Konsep tentang sekolahnya manusia yang digagas oleh penulis buku trilogi " Sekolahnya manusia, gurunya manusia dan orang tuanya manusia " sedikit banyak sudah mulai dipahami oleh putra bungsuku.
Ajang kumpul saat makan malam biasanya terjadi komunikasi yang menyenangkan .
Ketika cerita -cerita kritis yang terjadi dalam suasana di sekolah .
Percakapan ringan yang dilakukan dengan guru bahasa Indonesia membuatku tersenyum . Saat guru nya bertanya kenapa disebut dengan sekolahnya manusia lugas putraku menjawab sekolahnya manusia adalah sekolah yang menghargai apapun hasil  karya siswanya sesuai pemahamannya bukan sesuai pemahaman gurunya.
Tersadar sang guru langsung menimpali , oh seperti waktu kamu membuat puisi tentang empang ya ' sahut gurunya ketika memberi tugas untuk membuat puisi tentang pemandangan alam .
Sekolah manusia dan sekolah robot sesuai dengan pemahaman putraku , sekolahnya manusia menghargai semua karya siswa sesuai dengan pemahaman siswanya , ketika jawaban yang diberikan tak sesuai dengan arahan gurunya manusia bisa menggalinya.
Sementara sekolah robot , guru akan langsung menyalahkan ketika siswa memberi jawaban  yang tak sesuai arahan gurunya dan tak mencari tau sejauh mana alasan siswa dengan jawaban tersebut

Ketika Keramahan Semakin Memudar

Ibu, aku kangen pengen curhat , begitu ungkapan chat di sosmed.

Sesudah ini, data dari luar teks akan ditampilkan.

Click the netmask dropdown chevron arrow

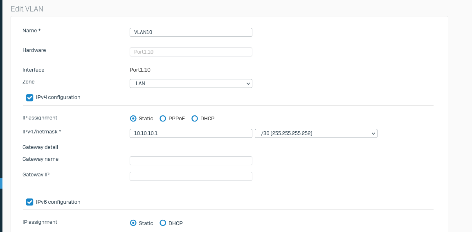tap(373, 133)
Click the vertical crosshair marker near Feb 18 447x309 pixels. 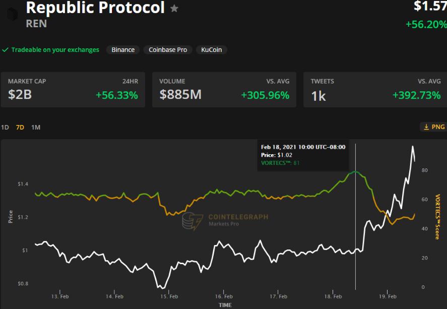[x=356, y=217]
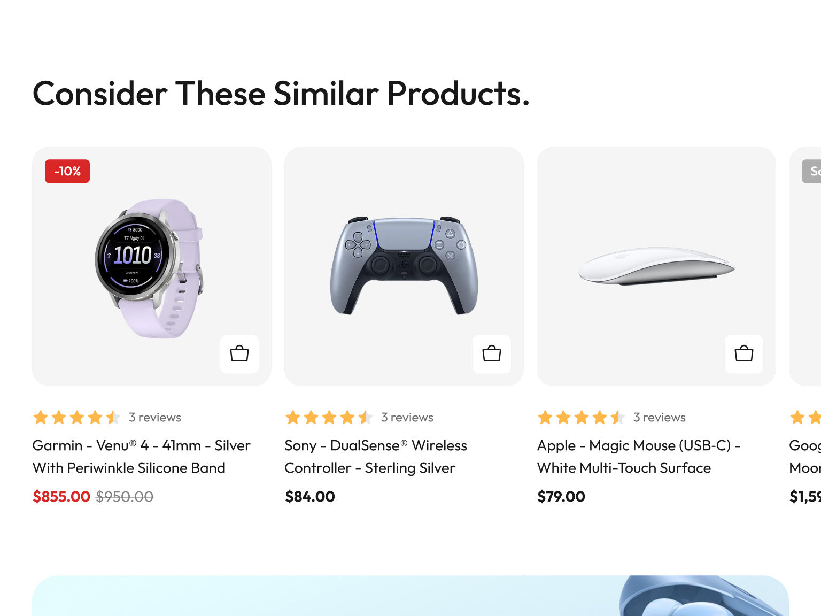Click the $855.00 sale price
The height and width of the screenshot is (616, 821).
point(61,496)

Kenapa nak tanyaku melalui jaringan pribadi .
Mengalirlah ceritanya yang sedikit tertekan dengan sikap guru pembimbingnya yang tidak memahami keadaannya . Jangankan memahami mengenal pun belum tentu ...mungkin.

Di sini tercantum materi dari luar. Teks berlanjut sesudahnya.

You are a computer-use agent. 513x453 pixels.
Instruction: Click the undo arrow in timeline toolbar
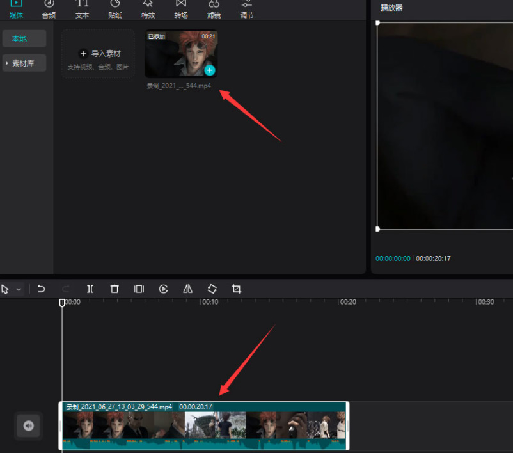click(x=42, y=289)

Dia gak kayak ibu dilanjutkan lagi ceritanya . ups kujawab cepat . Setiap orang berbeda nak dan tidak ada orang yang suka dibanding-bandingkan . iya sih .

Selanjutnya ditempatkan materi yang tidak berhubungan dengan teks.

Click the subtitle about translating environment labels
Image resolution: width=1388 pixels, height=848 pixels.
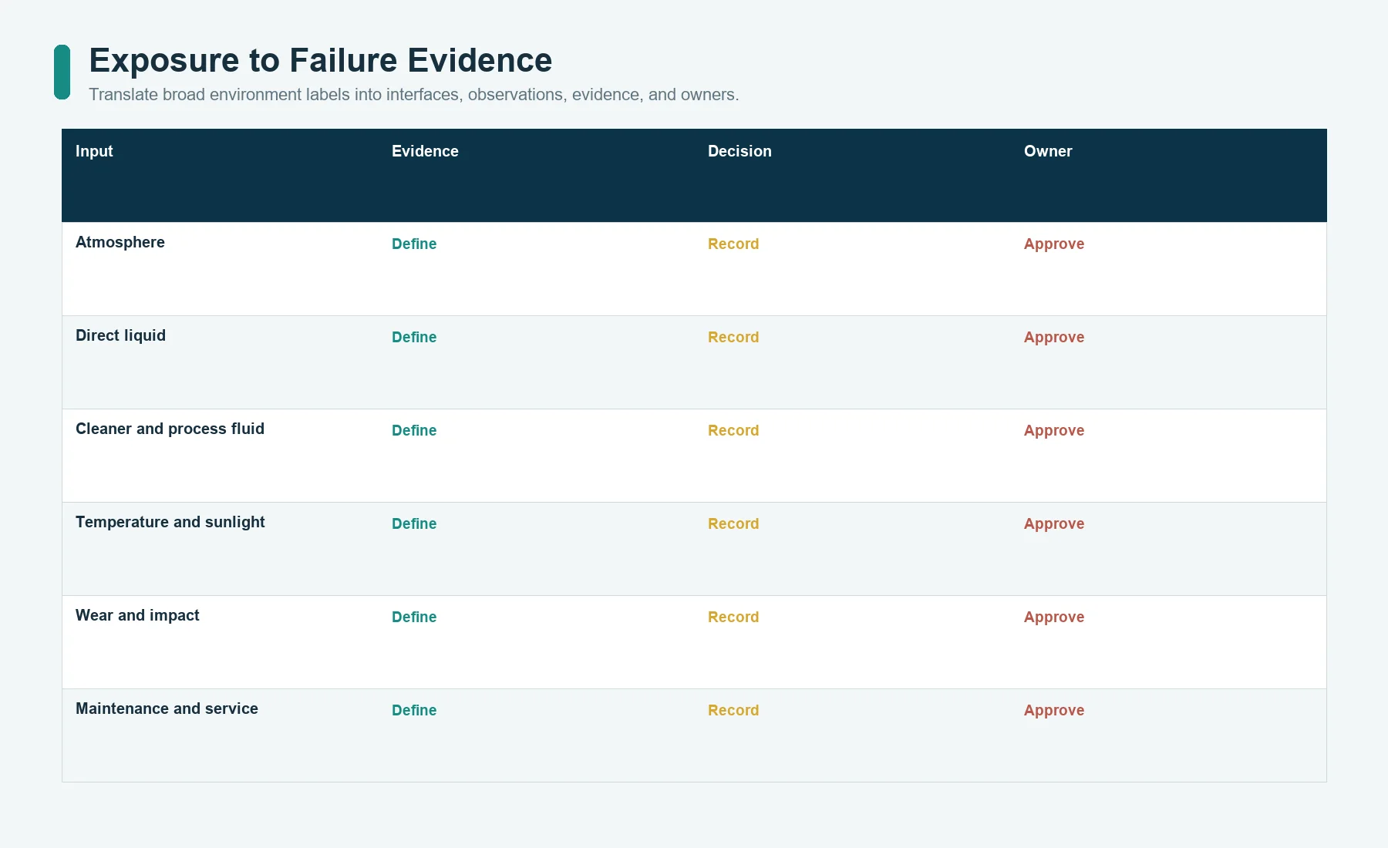[x=414, y=95]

Terus ada keluhanmu nak lanjut pertanyaanku.
Diungkapkan tentang ketertekanannya karena sang pembimbing yang diharapkan bisa memberi ketenangan malah berperilaku menekan bahkan menyindir. Mematikan semangat dan motivasinya .
Aku cukup mengenal anak didikku ini meski saat ini tak lagi belajar di lembagaku .
Semangatnya sangat luar biasa . Si mungil yang dulu sering digotong teman-temannya karena memiliki riwayat maag yang kronis.
Semangatnya ditunjukkan dalam aktifitas fisik dan dengan membuat kesepakatan silahkan ikut kegiatan dan harus ingat makan .
Dijawab dengan anggukan kepala tanda setuju .
Tak mungkin dilarang ketika minatnya mengarah ke arah aktifitas fisik.
Hanya dibutuhkan dialog untuk memahami kemauannya.
Proses memahami tak selalu berjalan mulus berbagai faktor dan tuntutan membuat jarak dan keramahan semakin terbentang .
Si pembimbing menuntut dan tak belajar memahami hingga mengabaikan keramahan
si pelajar tertekan berharap dipahami .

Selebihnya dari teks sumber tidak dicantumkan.